▸ Information:
* * * *

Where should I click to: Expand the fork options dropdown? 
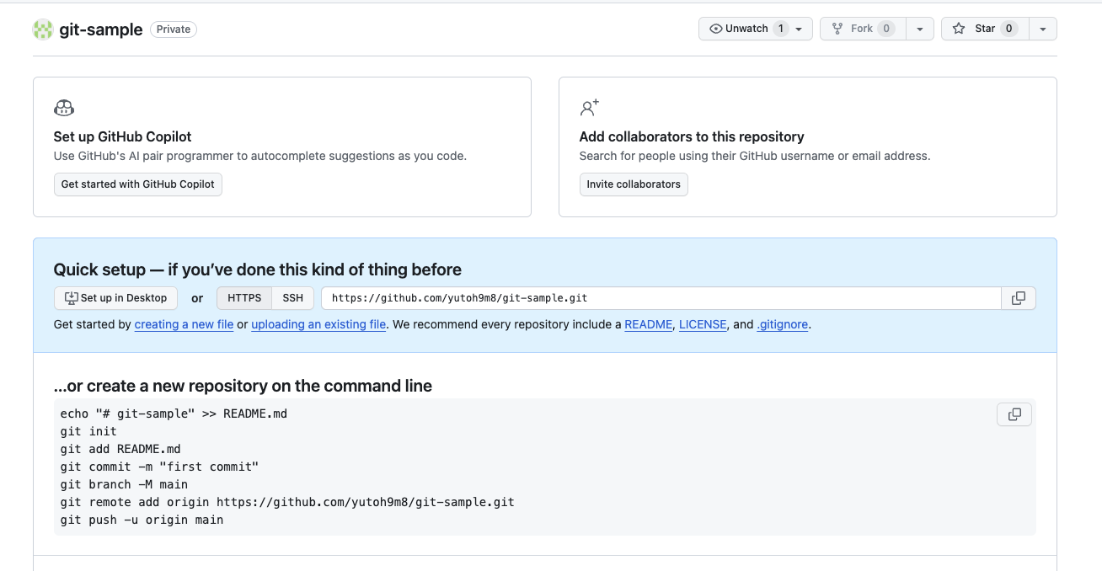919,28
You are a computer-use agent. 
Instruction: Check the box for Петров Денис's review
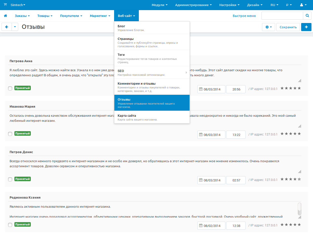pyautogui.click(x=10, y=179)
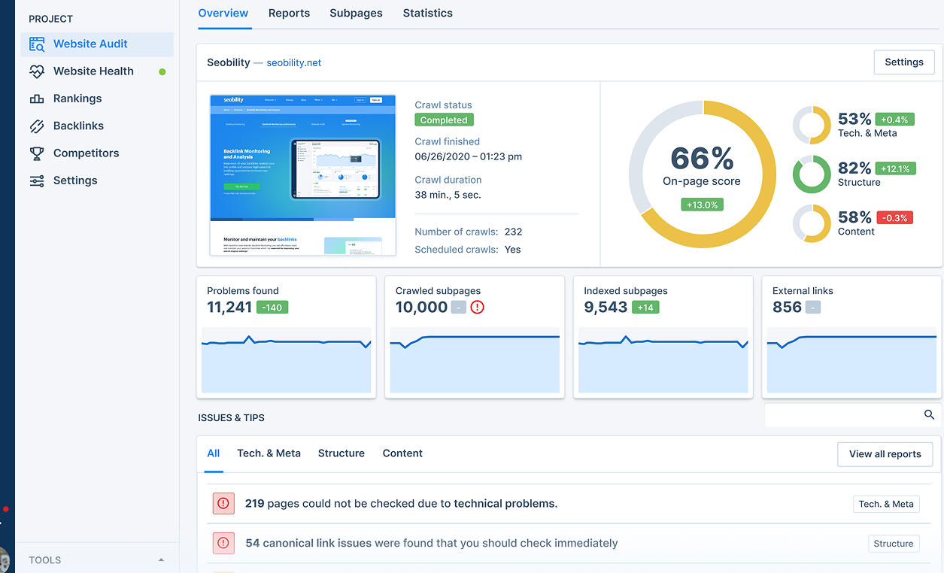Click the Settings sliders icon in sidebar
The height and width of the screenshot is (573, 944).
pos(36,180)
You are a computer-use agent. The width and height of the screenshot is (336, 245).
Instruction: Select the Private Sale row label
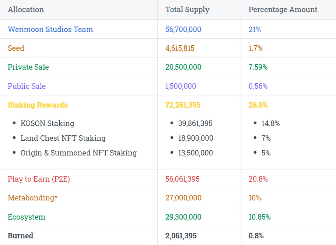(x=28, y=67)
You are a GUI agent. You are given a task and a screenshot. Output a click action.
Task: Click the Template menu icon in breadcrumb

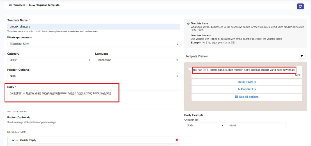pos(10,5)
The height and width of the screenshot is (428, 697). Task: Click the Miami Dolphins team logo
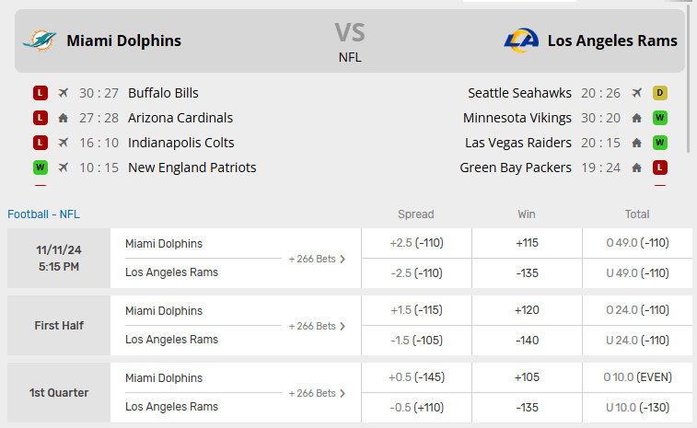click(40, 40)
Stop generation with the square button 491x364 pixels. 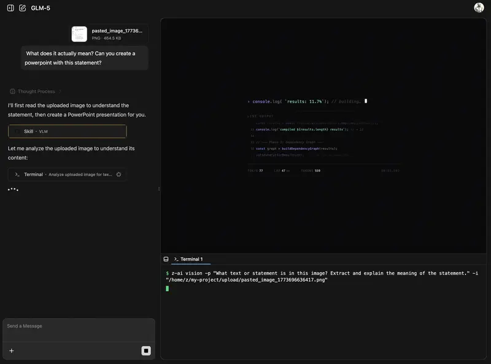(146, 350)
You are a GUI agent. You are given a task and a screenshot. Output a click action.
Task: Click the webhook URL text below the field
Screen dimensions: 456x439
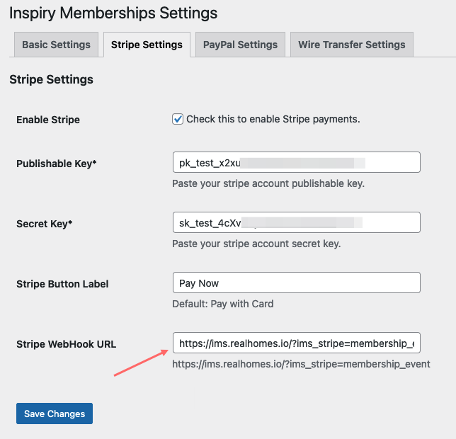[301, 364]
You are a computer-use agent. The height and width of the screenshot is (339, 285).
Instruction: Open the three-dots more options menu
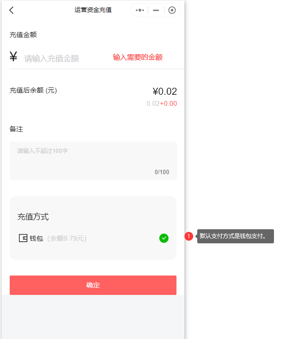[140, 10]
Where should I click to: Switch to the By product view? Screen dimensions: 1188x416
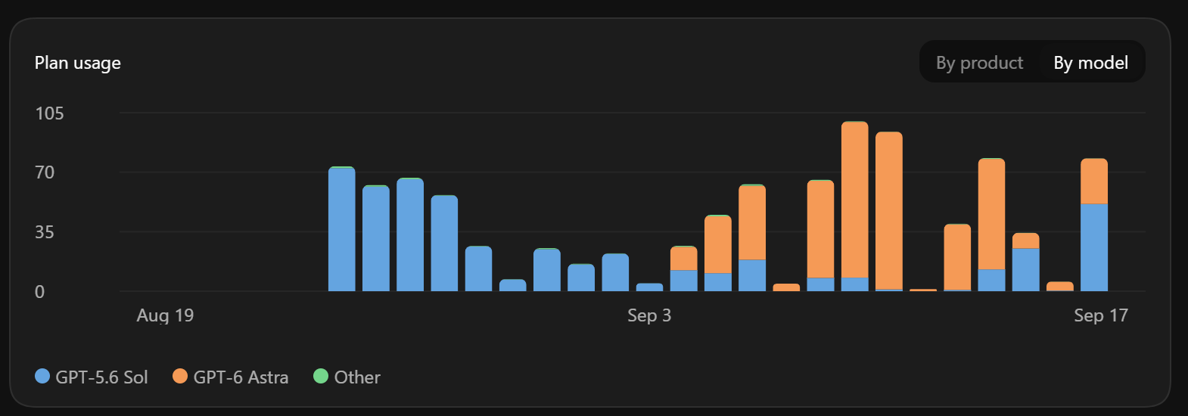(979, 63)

* * * *

Copy exactly the lines from the line that has "Where should I click to: Switch" through the last line of the entries above, inclusive, and no others. Pictures do not go in the copy.

▸ Exercise response:
Where should I click to: Switch to the By product view? Screen dimensions: 1188x416
(979, 63)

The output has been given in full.